12 Oct 2004
When we were about 14 or so, my friend Vicki Nelson and I liked to hang out at this flea market.
It had a great bookstore, which was the main reason we went there, but we also were into heavily rhinestoned pins and rings, and it was way before it was cool to wear such items, so we racked up often.
One problem with this is that the flea market was where skeezy scumbags hung out (not in the literal sense), so we were constantly on the lookout for people who may have wanted to maim or harm us in some way.

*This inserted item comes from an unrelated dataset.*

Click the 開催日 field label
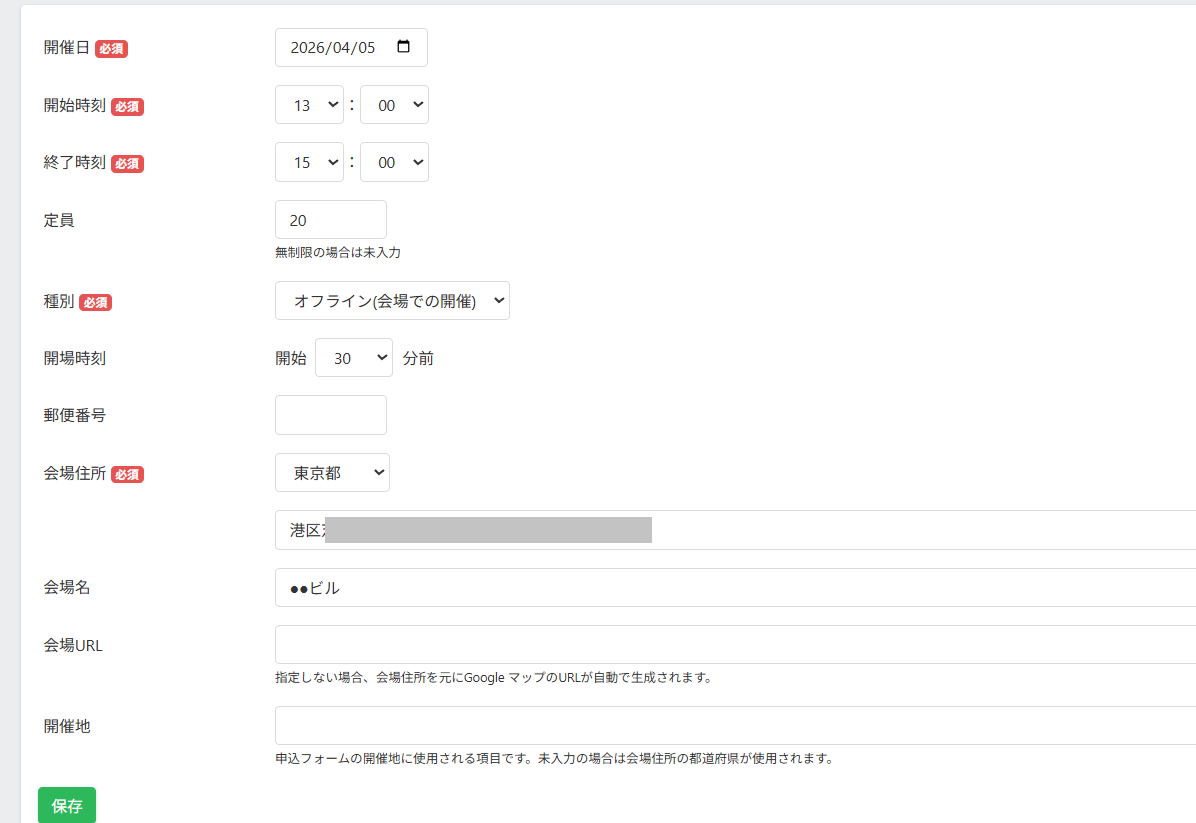The image size is (1196, 823). [x=67, y=48]
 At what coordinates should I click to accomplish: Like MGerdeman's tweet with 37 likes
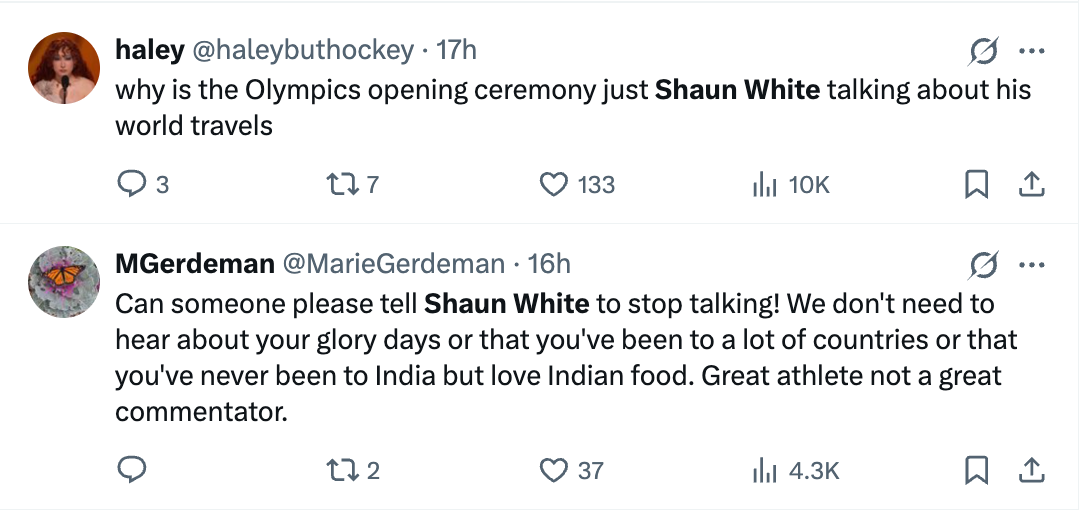553,470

So one day as we were reading comic books (jp! and gorjus, shut up! I am not one of you! we were reading Katy Keene!), we saw this classically super scuz man hovering near us. He had a mullet (remember, this was back in the day, and the name “mullet” was not invented; in fact, the Oxford English Dictionary cites the first use of “mullet” in 1994), a scraggly beard, and looked generally untrustworthy.

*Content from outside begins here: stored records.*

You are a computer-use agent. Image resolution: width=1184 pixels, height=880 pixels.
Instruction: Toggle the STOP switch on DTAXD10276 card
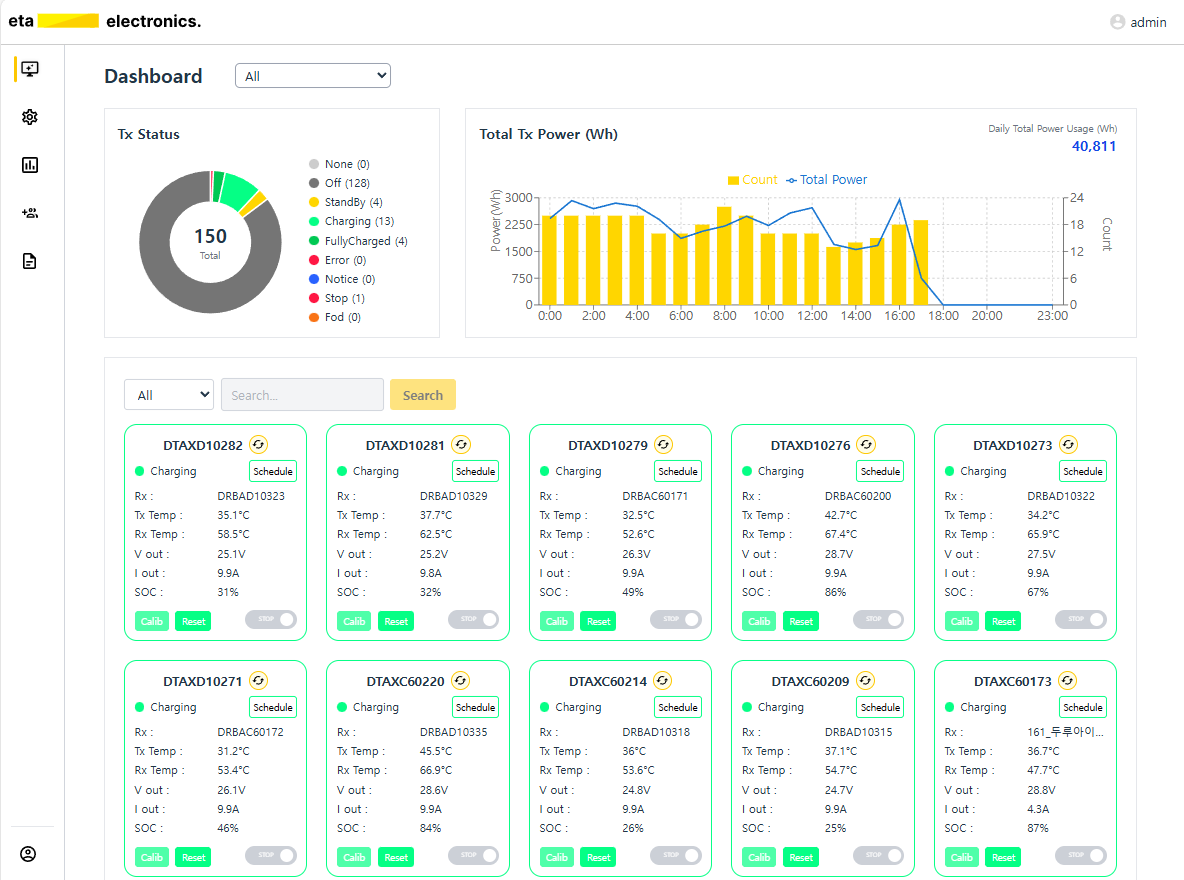878,620
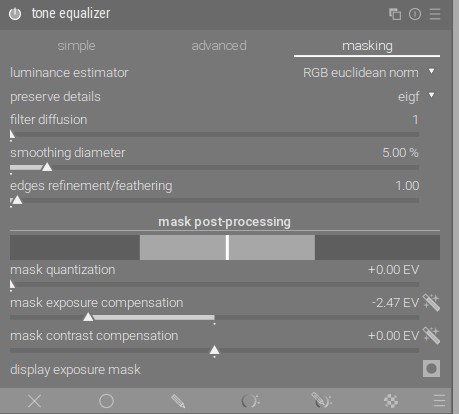The height and width of the screenshot is (414, 459).
Task: Click the mask exposure compensation magic wand
Action: 431,302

He was also, much to our horror and confusion, wearing a jean jacket with a button on it that said, “I Tecate My Body.” After he wandered away and we were safe from harm, we discussed at length what on earth “Tecate” meant. Since we were 14 and all, we very confidently decided had something to do with sex. I mean, look at the context. You can replace “Tecate” in that sentence with a whole host of verbs that would result in dirtiness.

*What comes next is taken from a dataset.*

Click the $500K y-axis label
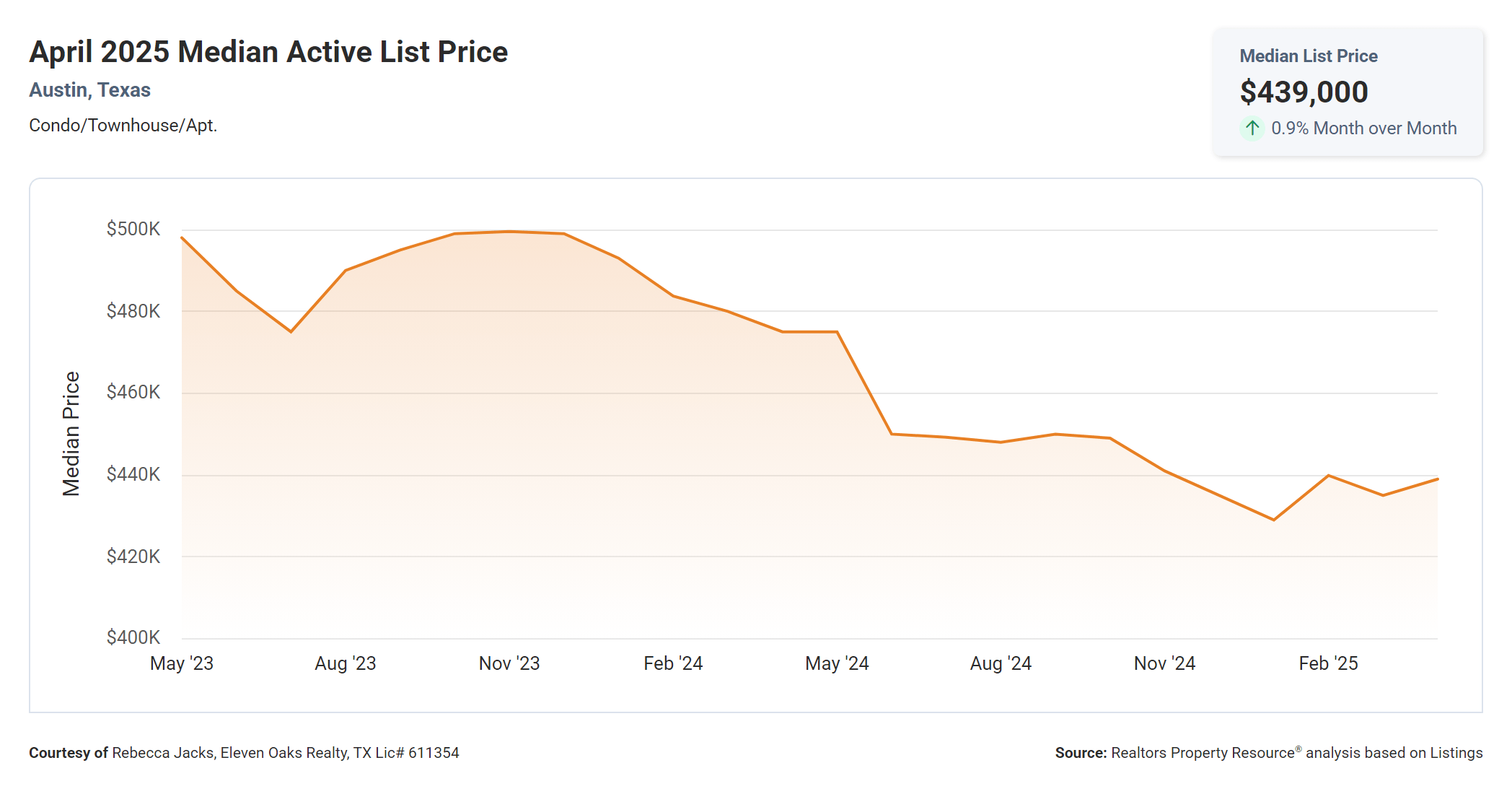1512x794 pixels. (x=133, y=230)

Sure, I’d never heard that before, but really, this was nothing new. Plus, I was 14. Even in high school, I would hear something and have to ask an “experienced” friend later what the hell it was. I was sitting with a group of girls in gym class once and this girl had dropped in on her ex-boyfriend. They were in his bedroom hanging out. She said, “I said, ‘Ew, what’s that crusty stuff on your bedspread?’” and smiled knowingly. The other girls laughed. I did too. What the hell? I knew it was something gross, but um, what? It turns crusty? Are you serious? Gross.
Fast forward to me being in college. I’m at a Mexican restaurant, and I see a neon Tecate sign. Um, what’s that? I ask my boyfriend, pointing at the sign. Duh, that’s a beer sign, he said. Tecate is BEER?! Ohhhhh.
When we got home, I called Vicki Nelson. She totally hadn’t figured it out either.